[Source data]
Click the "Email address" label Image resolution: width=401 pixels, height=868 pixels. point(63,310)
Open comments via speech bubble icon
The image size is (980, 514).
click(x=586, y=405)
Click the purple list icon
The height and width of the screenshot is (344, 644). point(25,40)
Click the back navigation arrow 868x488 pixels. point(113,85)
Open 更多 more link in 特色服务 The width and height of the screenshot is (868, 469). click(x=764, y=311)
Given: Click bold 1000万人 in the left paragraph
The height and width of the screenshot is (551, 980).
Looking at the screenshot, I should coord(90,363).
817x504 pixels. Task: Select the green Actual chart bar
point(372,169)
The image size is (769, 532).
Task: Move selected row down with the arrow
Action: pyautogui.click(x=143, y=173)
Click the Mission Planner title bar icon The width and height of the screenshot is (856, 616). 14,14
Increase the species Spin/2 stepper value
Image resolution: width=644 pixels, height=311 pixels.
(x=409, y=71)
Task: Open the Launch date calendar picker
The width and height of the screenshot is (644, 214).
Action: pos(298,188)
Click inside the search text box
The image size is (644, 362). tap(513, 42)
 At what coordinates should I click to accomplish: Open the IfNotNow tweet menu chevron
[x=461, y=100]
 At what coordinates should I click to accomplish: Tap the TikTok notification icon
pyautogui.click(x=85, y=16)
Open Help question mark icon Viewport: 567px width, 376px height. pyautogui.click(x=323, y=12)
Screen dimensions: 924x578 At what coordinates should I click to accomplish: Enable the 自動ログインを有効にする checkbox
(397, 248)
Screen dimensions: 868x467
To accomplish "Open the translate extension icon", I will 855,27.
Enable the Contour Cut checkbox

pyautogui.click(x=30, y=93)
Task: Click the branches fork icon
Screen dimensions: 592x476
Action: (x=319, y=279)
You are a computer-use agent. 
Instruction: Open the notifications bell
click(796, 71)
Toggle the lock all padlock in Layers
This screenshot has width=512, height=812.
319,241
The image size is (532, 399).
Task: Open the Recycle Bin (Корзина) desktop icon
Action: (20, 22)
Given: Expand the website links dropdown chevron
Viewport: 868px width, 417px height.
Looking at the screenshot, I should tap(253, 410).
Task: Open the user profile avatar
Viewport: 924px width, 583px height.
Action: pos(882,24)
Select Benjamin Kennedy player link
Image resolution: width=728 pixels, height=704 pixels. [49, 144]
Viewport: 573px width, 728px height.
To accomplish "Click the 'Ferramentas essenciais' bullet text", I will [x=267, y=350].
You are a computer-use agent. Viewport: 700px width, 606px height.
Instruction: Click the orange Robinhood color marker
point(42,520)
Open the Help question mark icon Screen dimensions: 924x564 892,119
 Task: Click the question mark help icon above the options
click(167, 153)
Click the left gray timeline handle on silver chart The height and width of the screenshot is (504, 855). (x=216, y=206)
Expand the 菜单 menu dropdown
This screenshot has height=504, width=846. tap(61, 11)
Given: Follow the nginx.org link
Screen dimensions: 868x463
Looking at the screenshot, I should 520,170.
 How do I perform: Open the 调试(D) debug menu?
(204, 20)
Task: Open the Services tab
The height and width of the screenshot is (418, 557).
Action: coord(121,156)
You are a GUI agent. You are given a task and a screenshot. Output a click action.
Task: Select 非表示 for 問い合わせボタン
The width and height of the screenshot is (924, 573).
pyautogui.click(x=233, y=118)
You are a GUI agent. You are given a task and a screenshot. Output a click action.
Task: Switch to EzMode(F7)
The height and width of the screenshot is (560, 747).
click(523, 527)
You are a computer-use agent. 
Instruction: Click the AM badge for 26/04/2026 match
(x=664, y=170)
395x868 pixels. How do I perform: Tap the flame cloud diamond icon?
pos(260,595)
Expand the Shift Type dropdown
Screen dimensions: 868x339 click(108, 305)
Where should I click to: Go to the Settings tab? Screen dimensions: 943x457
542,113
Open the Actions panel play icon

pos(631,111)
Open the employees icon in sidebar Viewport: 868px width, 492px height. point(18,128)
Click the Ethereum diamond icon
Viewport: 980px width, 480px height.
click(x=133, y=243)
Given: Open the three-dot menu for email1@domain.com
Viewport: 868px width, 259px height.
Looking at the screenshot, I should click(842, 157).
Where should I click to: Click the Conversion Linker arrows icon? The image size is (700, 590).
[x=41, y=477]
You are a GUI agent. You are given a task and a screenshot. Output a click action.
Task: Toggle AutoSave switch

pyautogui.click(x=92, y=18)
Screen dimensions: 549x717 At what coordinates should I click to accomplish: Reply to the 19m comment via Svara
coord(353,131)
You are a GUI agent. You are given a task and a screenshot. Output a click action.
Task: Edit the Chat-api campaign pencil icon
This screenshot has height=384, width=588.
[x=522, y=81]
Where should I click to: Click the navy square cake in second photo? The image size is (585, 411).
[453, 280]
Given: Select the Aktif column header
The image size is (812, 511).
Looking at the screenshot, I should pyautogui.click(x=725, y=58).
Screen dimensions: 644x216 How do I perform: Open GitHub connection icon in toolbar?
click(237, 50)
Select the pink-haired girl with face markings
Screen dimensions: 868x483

[What you should do] Whenever the word "left" occurs in a line above, copy that line.

[Result]
Given: Click bold 1000万人 in the left paragraph
Click the left gray timeline handle on silver chart The height and width of the screenshot is (504, 855). (x=216, y=206)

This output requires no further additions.